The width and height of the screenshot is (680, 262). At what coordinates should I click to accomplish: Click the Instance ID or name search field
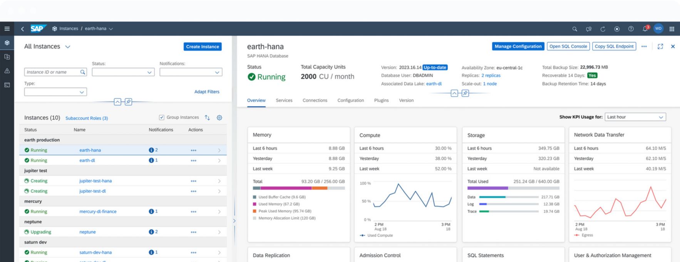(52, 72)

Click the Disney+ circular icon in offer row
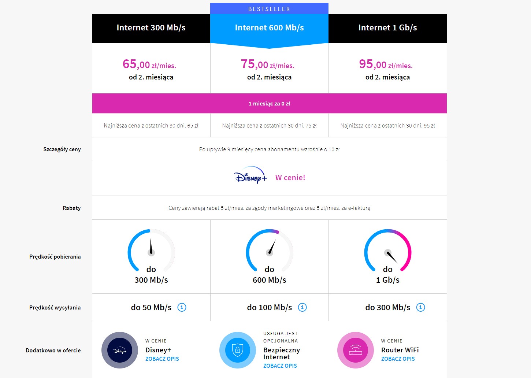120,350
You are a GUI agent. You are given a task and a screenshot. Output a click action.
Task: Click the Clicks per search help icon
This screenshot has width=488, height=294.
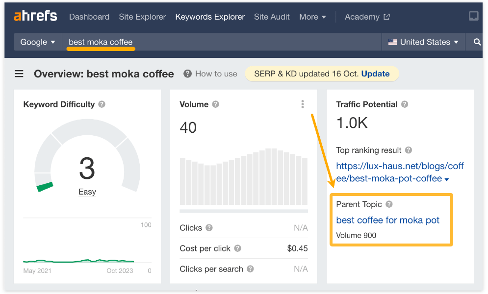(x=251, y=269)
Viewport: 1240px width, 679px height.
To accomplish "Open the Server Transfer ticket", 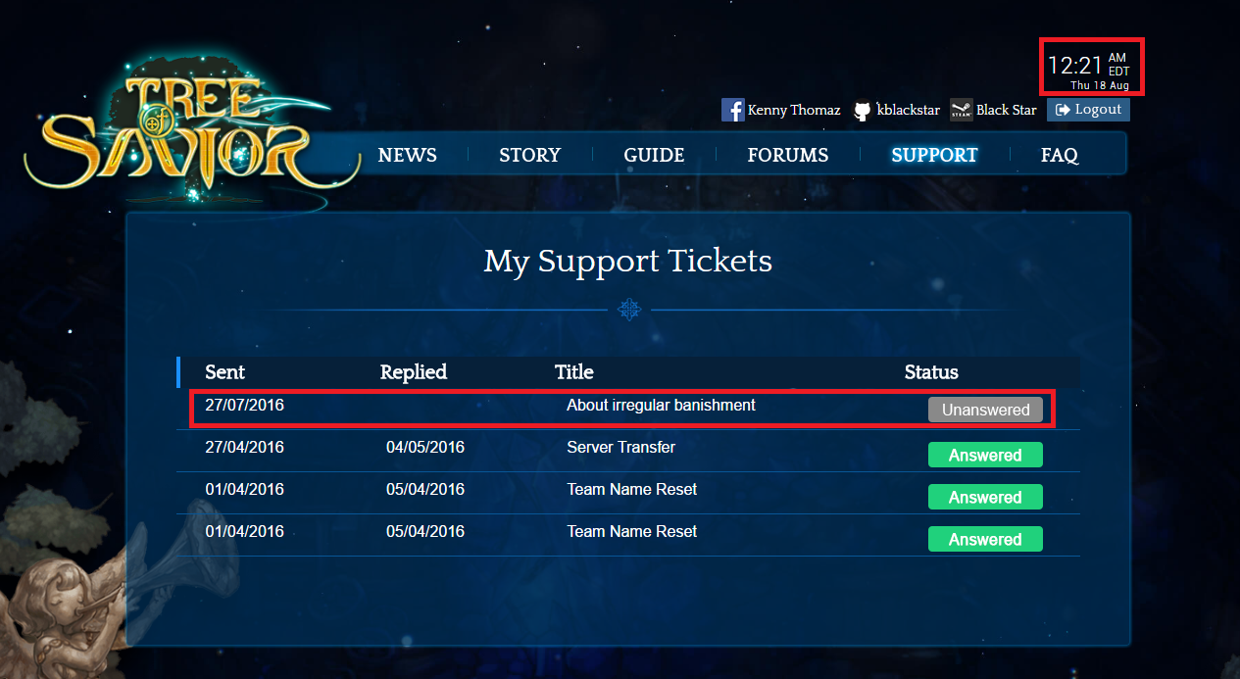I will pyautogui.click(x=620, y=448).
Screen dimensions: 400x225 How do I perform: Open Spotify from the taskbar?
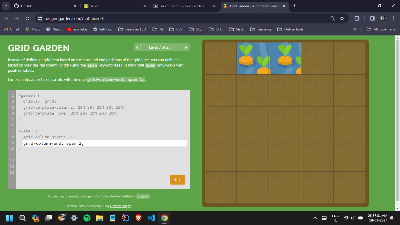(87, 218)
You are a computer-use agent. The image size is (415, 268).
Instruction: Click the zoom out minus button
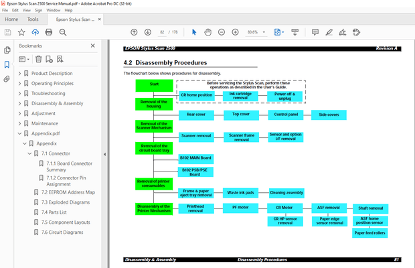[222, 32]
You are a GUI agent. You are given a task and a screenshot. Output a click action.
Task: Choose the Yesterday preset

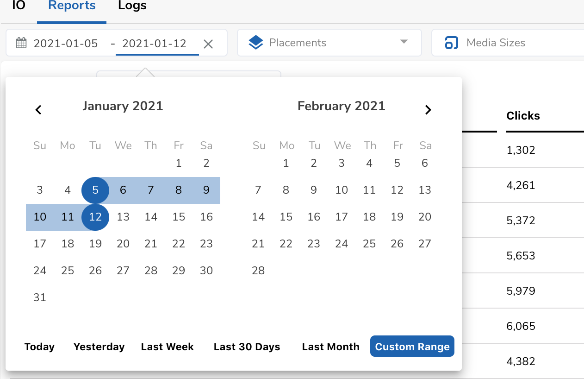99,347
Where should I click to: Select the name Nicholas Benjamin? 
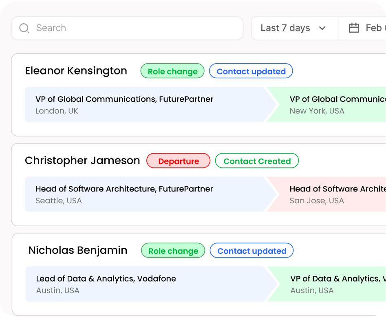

════

● TASK GOAL
Write out again, exactly, only the lines from the beginning of the material above to the line that holds "Task: Click the Clicks per search help icon", both ends included, and no pictures.

● RESULT FOR THIS TASK
The width and height of the screenshot is (680, 262). At what coordinates should I click to accomplish: Click the Instance ID or name search field
(52, 72)

Click the Disney+ circular icon in offer row
120,350
You are a GUI agent. You are given a task and a screenshot. Output a click action.
Task: Click the Clicks per search help icon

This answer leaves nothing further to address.